Gejala berhentinya perkembangan embrio setelah bulan ketiga kehamilan terutama pada aspek-aspek berikut ini. Pertama, pasien akan mengalami nyeri perut, perut turun atau perdarahan vagina. Hal ini terutama karena setelah embrio berhenti berkembang, embrio dan plasenta yang mati secara bertahap akan terpisah dari dinding rahim, dan rahim akan berkontraksi untuk mendorong keluarnya jaringan embrio dan plasenta. Oleh karena itu, pasien akan mengalami nyeri perut dan pendarahan, dan jika pendarahannya berat, mungkin disertai dengan keluarnya jaringan embrio atau plasenta, dan diperlukan USG untuk pemeriksaan.

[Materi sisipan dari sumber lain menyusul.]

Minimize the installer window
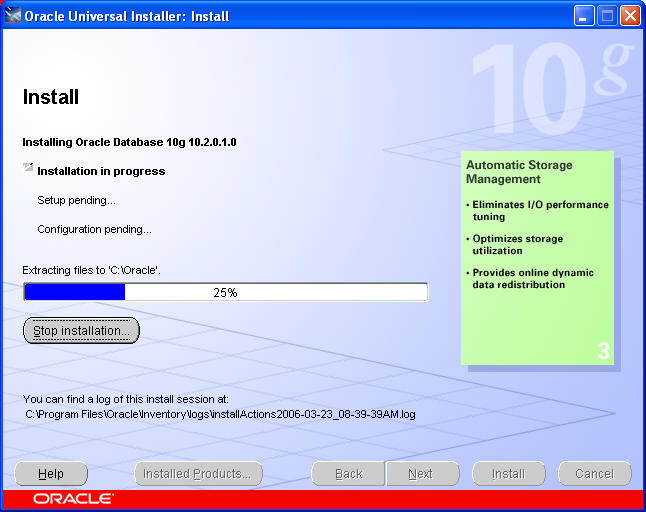Image resolution: width=646 pixels, height=512 pixels. point(585,16)
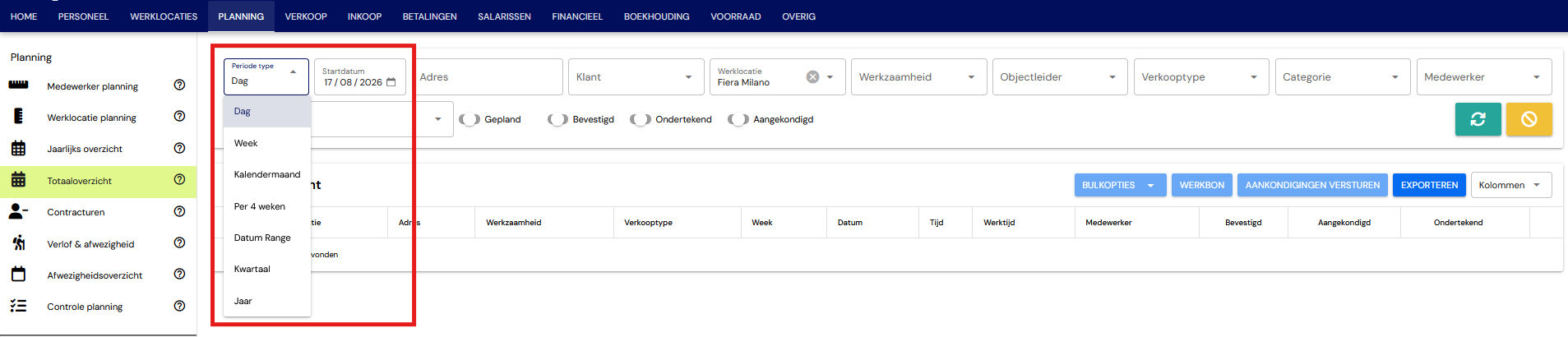Select Kalendermaand from the period type list

click(267, 174)
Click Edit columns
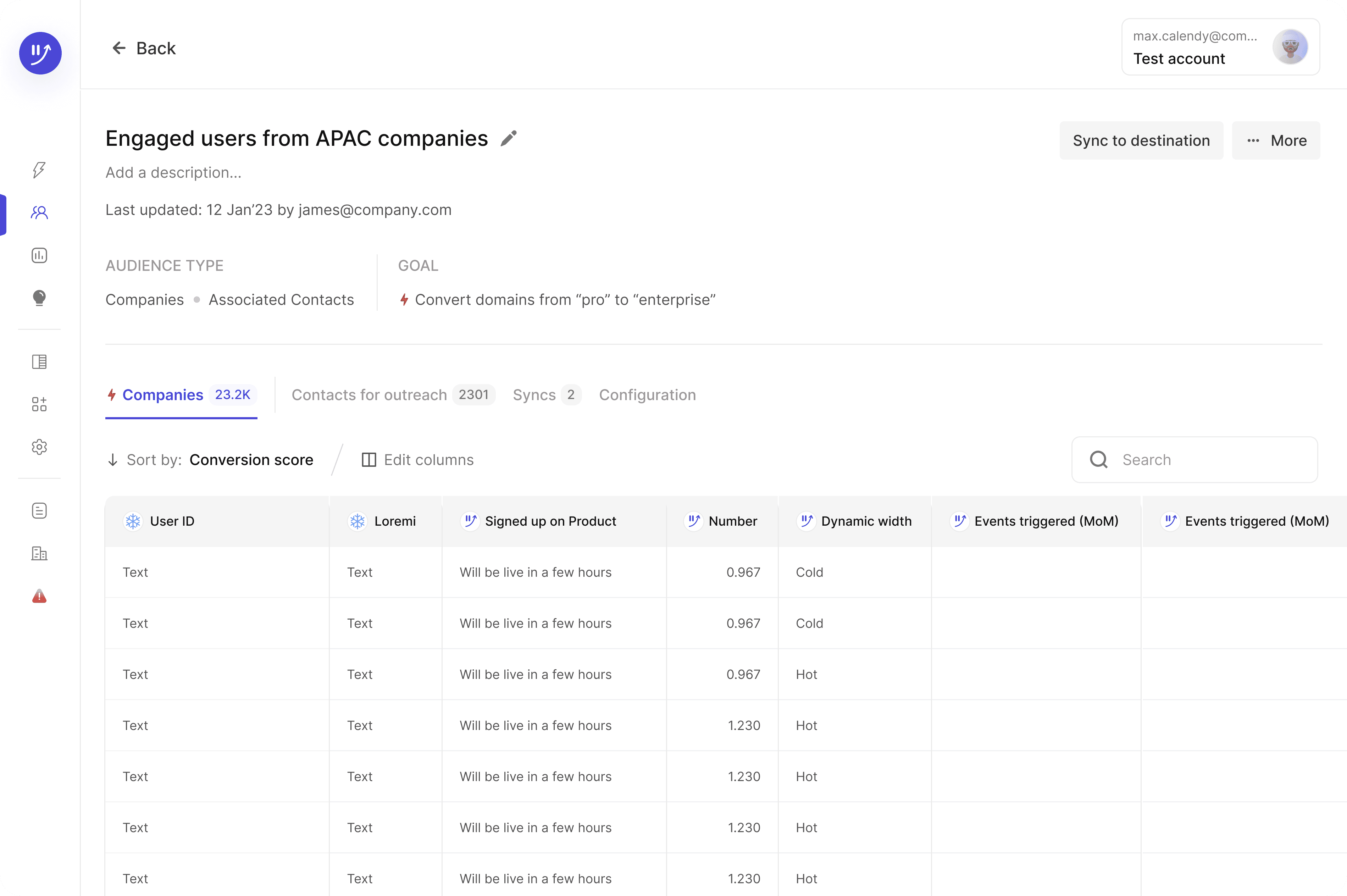This screenshot has height=896, width=1347. pos(417,460)
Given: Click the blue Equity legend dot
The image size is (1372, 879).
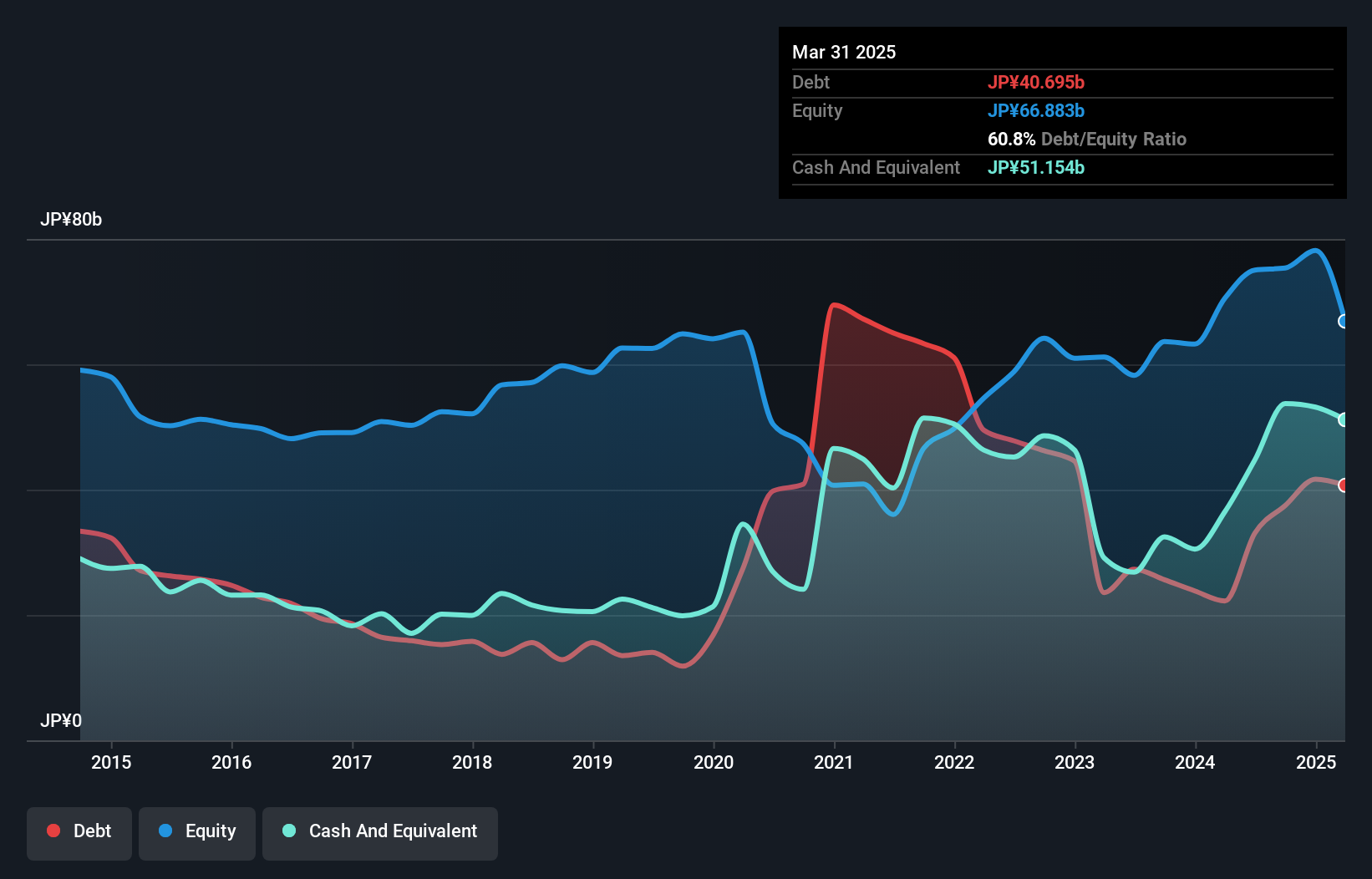Looking at the screenshot, I should [x=165, y=831].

Kedua, jika pasien tidak mengalami perdarahan dan sakit perut yang jelas setelah embrio berhenti berkembang, maka selama pengamatan lanjutan, perut pasien tidak terlihat menonjol, yaitu rahim pasien tidak mengalami pembesaran yang jelas, embrio berhenti berkembang dapat dipantau dengan USG. Ketiga, setelah bulan ketiga kehamilan, pasien akan dapat merasakan gerakan janin yang jelas sekitar 4-5 bulan kehamilan, jadi setelah embrio berhenti berkembang, pasien akan merasakan hilangnya gerakan janin secara tiba-tiba. Jadi dalam hal ini, pasien juga harus memperhatikannya dan melakukan pemeriksaan tepat waktu.